Document section section start
- Born: Christopher James Saunders French 14 October 1925 Hendon, London, England
- Died: 25 March 2003 (aged 77) Oxford, Oxfordshire, England
- Occupations: Barrister and Judge
- Known for: High Court Judge

= Christopher French (judge) =

British barrister and judge

Sir Christopher James Saunders French (14 October 1925 – 25 March 2003) was a British barrister and judge who sat on the High Court of Justice. He is most commonly remembered as the judge who sat on the Sellafield cancer litigation, described as "one of the longest, most complicated and most expensive civil actions ever heard before a British court."

==Early life==

French was born in 1925, the son of Reverend Reginald French, who had won a Military Cross in World War I for rescuing wounded soldiers under enemy fire, and was later named honorary chaplain to the Queen.

He won an academic scholarship first to Denstone College, and then later to Brasenose College, Oxford, where he read law. His university studies were interrupted by the Second World War, where he service in the Coldstream Guards as a sapper. He was discharged in 1948 with the rank of captain, and returned to Oxford to finish his legal studies. Whilst at Oxford he rowed bow for the Brasenose eight.

French was called to the Bar in 1950 as a member of the Inner Temple, and he became a tenant at 1 Crown Office Row. He built a general common law practice in London and on the Midland Circuit. He became a Queen's Counsel in 1966 and acting as leading counsel in the Thalidomide litigation. Whilst still at the bar he served as deputy chairman of Buckinghamshire Quarter Sessions from 1966 to 1971 and as Recorder of Coventry from 1972 to 1979.
Document section section end
Supplied information section start
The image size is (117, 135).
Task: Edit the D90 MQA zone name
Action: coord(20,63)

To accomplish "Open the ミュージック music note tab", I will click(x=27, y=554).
Supplied information section end
#### [Tasks to perform]
1. List every distinct four-digit year that appears in the "Early life" section of the Christopher French biography.
2. State which Inn Christopher French was a member of when he was called to the Bar, according to the Christopher French biography.

#### [Expected results]
1. 1925, 1948, 1950, 1966, 1971, 1972, 1979

2. He was a member of the Inner Temple.